- **GOAL OF THE EXERCISE**
Continue the piece on the stages of a stock market crash, starting right after its final sentence.

## BEGIN EXTRACT PROVIDED

The 10 stages cycle of a typical stock market crash
Stage One – The Euphoric Build Up
This is the point of maximum financial risk as the market builds towards a peak- where Wealth Managers feel invincible. 1986 and 1987 were banner years for the stock market. These years were an extension of an extremely powerful bull market that had started in the summer of 1982. In 1987 it was five year bull run up while the 2008 crash had earlier seen run up of again just over 5 years ever since the end of the “dot com crash” which started on October 9th 2002. As can be seen below, the bull market can take various numbers of days but most have taken just over 2000 days.
Stage Two – The Final Top
The second stage is a crescendo in the market – this is often the peak before the market crashes and is characterized by complacency and the sentiment of the investor is a general feeling of “I can buy any stock and it will go up”. As you can see from the Chart 6.3: (Oct 2006-September 2007 Dow Jones Industrials) below it can be quite euphoric at or near the final top with a steep rise in Index values.
Summary of Stage 2:
1987 - Dow on 25th August 1987 - Dow was 2722.45, (peak)
2007- Dow on 9th October 2007 - Dow was 14,164
Chart 6.3: Oct 2006- September 2007 Dow Jones Industrials
Stage Three – Testing Support
This third stage is a slight but not a severe drop and can last between 28 and 36 trading days. There can be many re-tests during this period. The drop here can vary but it rarely exceeds 25%. Sentiment of the investor is unsure but still relatively positive – gone is the over- exuberance and present is slightly more insecurity. Clients react to bad news by scrambling to protect their wealth and maximize profits. Bullish investors see the low prices as buying signals while those holding short positions see them as opportunities to take profits. In 1987 it started to test support on 18th September 1987 whilst in 2008 it had tested support much earlier that year on January 22nd 2008.
Summary of Stage 3:
Test support levels 1987
Dow on Sept 8th 1987– Dow at 2545
Dow on Sept 21th 1987 – Dow at 2499
Dow on 12 Oct 1987 – Dow at 2464
Test support levels 2008,
Dow on Sept 17 2008– Dow at 10616
Dow on Sept 29 2008 – Dow at 10381
Stage Four – Panic Selling
While much is written about this period nevertheless ironically it only lasts a few days – typically 6-9 days but can amount to a drop of up to 40%. In 1987 it dropped 37% in only trading 4 days (between October 13th and October 19th) while in 2008 it dropped 28% in the first 7 trading days. This short period of panic selling, typically accounts for the biggest drop. There is fear and panic amongst clients and Wealth Managers.

## END EXTRACT PROVIDED
## BEGIN SUPPLIED MATERIAL

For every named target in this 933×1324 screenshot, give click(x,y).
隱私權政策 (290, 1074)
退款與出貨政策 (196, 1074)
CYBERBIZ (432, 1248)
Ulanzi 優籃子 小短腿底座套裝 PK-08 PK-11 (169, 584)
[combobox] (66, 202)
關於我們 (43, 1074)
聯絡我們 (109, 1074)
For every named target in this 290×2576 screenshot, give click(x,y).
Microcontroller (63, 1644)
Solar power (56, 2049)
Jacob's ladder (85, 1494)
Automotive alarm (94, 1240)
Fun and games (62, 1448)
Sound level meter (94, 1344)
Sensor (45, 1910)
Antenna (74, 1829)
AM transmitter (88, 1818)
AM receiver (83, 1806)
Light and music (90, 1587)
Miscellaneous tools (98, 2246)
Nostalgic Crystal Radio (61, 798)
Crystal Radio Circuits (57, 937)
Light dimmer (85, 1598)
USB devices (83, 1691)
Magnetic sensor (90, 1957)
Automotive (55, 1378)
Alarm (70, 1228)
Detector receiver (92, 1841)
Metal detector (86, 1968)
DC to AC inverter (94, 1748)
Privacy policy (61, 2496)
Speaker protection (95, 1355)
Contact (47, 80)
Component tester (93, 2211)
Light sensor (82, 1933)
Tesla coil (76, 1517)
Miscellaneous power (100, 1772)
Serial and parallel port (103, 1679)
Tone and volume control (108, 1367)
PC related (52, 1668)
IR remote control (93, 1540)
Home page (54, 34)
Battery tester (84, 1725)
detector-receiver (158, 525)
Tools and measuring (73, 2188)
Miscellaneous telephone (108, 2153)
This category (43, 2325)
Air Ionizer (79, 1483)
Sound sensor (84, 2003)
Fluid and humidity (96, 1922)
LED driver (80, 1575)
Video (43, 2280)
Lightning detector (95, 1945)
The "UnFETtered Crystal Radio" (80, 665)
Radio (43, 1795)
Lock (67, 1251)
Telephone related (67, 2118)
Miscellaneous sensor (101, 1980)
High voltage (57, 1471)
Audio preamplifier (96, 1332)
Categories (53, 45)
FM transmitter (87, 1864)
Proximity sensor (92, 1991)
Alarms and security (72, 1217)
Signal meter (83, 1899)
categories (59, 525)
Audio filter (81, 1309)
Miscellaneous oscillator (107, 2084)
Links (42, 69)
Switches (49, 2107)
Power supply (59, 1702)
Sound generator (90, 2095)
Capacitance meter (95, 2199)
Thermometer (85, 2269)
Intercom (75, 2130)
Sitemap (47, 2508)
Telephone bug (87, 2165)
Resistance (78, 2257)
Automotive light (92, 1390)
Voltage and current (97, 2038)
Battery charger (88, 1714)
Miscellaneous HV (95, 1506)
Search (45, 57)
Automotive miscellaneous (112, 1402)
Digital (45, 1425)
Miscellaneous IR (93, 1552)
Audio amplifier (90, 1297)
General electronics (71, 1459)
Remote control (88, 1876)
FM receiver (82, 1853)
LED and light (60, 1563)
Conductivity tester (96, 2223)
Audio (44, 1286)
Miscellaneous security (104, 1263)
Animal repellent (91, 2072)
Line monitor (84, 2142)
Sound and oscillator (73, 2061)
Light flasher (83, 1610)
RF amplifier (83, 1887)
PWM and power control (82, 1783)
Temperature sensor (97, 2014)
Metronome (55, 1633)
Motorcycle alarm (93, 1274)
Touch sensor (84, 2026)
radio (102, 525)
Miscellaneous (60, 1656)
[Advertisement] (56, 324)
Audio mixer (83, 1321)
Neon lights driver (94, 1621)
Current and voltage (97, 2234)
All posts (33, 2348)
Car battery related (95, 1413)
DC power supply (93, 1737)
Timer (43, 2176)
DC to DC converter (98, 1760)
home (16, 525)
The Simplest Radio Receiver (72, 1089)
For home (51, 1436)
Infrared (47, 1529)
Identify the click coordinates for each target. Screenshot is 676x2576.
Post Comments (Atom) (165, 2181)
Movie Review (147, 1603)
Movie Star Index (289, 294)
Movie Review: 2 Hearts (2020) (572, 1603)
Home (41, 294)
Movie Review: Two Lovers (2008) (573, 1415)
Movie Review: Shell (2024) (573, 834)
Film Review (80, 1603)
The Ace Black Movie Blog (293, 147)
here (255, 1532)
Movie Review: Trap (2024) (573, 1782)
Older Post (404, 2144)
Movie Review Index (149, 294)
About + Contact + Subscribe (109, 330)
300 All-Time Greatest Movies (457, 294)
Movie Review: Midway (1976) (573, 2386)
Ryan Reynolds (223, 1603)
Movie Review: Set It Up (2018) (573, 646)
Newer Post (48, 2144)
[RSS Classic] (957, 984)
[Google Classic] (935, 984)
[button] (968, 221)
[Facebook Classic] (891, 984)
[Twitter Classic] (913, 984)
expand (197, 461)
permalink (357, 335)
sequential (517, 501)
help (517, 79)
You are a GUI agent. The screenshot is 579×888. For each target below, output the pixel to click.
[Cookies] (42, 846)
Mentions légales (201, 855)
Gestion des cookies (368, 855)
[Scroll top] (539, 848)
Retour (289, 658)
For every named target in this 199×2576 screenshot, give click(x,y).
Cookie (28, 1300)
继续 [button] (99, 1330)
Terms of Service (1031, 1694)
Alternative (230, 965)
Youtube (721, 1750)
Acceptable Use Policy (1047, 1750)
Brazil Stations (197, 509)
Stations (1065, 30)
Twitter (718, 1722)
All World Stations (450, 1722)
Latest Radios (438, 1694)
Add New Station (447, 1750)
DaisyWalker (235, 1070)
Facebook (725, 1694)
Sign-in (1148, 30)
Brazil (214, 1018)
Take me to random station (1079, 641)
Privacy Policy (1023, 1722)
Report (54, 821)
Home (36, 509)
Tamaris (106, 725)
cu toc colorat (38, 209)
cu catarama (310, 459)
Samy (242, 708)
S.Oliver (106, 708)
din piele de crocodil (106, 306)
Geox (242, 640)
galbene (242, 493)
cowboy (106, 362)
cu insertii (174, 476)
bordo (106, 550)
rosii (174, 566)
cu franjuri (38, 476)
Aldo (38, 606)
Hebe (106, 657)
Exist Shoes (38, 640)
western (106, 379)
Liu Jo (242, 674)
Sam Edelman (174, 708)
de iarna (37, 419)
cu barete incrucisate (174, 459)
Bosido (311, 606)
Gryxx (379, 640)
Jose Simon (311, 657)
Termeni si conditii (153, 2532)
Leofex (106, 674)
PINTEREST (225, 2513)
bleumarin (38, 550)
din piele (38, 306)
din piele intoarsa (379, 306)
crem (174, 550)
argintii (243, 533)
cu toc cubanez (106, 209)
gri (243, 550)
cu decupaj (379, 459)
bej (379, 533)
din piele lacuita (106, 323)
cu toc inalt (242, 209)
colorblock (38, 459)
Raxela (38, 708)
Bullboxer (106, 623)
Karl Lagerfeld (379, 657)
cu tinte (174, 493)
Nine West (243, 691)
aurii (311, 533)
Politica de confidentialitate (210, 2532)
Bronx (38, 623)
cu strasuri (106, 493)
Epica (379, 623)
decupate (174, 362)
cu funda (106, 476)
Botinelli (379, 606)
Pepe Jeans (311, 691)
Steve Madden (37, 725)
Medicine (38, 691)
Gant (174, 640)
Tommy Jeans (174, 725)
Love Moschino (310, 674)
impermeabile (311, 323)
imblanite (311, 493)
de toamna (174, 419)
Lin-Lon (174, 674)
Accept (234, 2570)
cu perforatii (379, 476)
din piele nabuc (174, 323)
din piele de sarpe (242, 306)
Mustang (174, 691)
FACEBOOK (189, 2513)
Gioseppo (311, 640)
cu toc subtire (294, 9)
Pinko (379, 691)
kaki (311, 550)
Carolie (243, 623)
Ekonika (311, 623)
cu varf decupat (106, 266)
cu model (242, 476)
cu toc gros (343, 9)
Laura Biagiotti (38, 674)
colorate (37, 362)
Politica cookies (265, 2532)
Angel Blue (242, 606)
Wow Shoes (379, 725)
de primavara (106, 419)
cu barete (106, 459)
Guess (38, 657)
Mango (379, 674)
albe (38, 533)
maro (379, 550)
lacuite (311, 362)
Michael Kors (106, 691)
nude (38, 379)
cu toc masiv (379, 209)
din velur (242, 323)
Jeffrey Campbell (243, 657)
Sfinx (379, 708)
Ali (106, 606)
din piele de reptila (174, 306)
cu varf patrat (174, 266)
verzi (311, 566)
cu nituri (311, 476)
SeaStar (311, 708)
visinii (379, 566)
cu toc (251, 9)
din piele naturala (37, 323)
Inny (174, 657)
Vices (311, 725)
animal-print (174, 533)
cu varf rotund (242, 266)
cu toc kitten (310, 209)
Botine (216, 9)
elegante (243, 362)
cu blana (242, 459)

## END SUPPLIED MATERIAL

- **ANSWER FOR THIS EXERCISE**
Summary of Stage 4:
Panic Selling from
Dow on Oct 13 1987– Dow at 2496
Dow on Oct 19 1987 – Dow at 1735
Dow on Oct 1 2008– Dow at 10838
Dow on Oct 10 2008 – Dow at 8481
Stage Five – The First Bottom:
By now the market has dropped between 21-41% and there is often a general sense of “I can start averaging here” but that is too early! The period lasts 40 to 44 days and in 1987 lasted 40 trading days and the Dow had fallen 41% whilst in 2008 lasted 44 days – by now the Dow had fallen 34%
Summary of Stage 5:
Dow on October 19– Dow at 1735
Dow on Oct 10 2008 – Dow at 8481
Stage Six – Bounce After the First Bottom:
Here there is a feeling of “ït could be over very soon” but it rarely is! As investors see the market rising the pent up feeling of Ï must take advantage of this crash” starts to take hold. In 1987 this bounce could be seen on 21st October 1987 where it rallied 28% while in 2008 this was on October 13th 2008 when the market gained 25%
Summary of Stage 6:
Dow on Oct 21 1987– Dow at 2081
Dow on Oct 13 2008 – Dow at 9794
Stage Seven – The Second Bottom:
Here there is a sense of “here we go again!” as clients rush to exit thinking that they have seen this story before and do not want to hold stock. In 1987 this was reached on October 28th whilst in 2008 it was reached on October 27th.
Summary of Stage 7:
Dow on Oct 26 1987– Dow at 1796
Dow on Oct 27 2008 – Dow at 8161
Stage Eight – Bounce after second bottom:
This bounce is with less conviction than the first bounce but it is a more important bounce as it is nearer to the market recovering. In 1987 it was on October 30th and in 2008 it was on October 28th and 29th. In both it re-gained 16% of its value.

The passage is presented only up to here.